Surpassingly, tree height did not significantly contribute in capturing much of the variability in woody biomass, either as a sole independent variable (Fig. 1d) or in combination to stem diameter. Additionally given the multicollinearity caveat (Zianis and Radoglou 2006) originating from the strong relationship between H and D, interpretation of predictions when both variables are used should be anticipated with skepticism. Neither stem length nor crown length provided accurate biomass predictions for different tree compartments.

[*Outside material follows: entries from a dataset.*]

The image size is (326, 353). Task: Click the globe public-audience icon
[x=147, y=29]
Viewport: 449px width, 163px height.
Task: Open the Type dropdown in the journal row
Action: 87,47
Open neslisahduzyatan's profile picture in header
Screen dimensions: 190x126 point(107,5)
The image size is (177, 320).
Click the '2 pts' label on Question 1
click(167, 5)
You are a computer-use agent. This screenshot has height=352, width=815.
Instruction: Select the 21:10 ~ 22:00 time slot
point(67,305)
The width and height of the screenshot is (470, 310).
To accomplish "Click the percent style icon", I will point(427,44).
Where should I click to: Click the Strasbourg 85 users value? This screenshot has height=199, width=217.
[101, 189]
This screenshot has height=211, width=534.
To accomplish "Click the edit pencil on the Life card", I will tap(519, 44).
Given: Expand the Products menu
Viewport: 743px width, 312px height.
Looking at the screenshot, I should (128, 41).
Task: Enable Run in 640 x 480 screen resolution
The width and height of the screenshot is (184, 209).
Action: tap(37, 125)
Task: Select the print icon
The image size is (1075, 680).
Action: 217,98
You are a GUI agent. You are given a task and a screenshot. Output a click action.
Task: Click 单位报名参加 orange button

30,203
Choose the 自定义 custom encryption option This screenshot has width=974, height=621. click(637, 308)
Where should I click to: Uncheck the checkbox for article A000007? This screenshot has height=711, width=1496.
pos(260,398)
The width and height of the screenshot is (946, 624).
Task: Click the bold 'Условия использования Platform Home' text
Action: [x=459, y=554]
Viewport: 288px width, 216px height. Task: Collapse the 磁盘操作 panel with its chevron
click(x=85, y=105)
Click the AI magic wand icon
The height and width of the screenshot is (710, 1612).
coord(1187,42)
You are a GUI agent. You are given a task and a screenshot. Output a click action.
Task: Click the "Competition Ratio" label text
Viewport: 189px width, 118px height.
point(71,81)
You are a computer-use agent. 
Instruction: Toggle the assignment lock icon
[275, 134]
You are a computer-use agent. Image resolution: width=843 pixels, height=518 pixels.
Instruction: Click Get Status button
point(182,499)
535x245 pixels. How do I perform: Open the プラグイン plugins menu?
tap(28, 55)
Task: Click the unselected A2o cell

The credible (Bayesian approaches) or confidence (classical approaches) intervals for the scaling exponent in MD allometry did not include the value of 2.67, predicted by the WBE theoretical model. This result strongly supports similar outcomes from trees growing in forested stands, where b was statistically different than the theoretical value (Zapata-Cuartas et al. 2012; Sileshi 2014). The WBE model failed to predict the exponent in MH allometry under the NB regression. The empirical value was equal to 3.661 (Table 2) and statistically different (at 95% level) from the theoretical one which is equal to four. The confidence intervals from LR and NLR include the value of four, but on average the model diverged from the empirical estimates (3.7756 for LR and 3.7467 for NLR). Therefore, analyses on empirical studies imply that a specific numeric value for the allometric exponent may not well represent the flexibility found in tree biomass allometry, which possibly originates from the accumulative effect of biotic and abiotic agents acting upon tree size-shape relations. Rather, a probability distribution may better describe the stochastic nature of the allometric equation in open-grown trees.

Conclusions

The IB and NB equations developed may be used to predict aboveground woody biomass for open-grown valonian oaks based on the diameter distributions of sampling plots compiled in the forest management plans of the studied ecosystem. Assuming that uncertainty is equally or even more important than merely predicting average values, it is recommended that future allometric models should report associated probability distribution for predicted tree biomass estimates. Informative Bayesian regression is considered to be more appropriate than classical statistical approaches (such as log-linear or non linear regressions) or non-informative Bayesian technique for deriving the variance of the predictive distribution. Large errors in predicting the biomass of stem and branch compartments are expected from the implementation of the derived models based on D, but not substantial improvement was obtained by inserting tree linear dimensions in the regressions (such as tree height, stem and/or crown length). Given that more biomass data for open-grown trees would become available, informative Bayesian regressions may provide better predictions for stem and branch compartments. Finally, the theoretical WBE model which assumes a specific value for the exponent in MD allometry (i.e., b = 2.67) was not supported by our findings.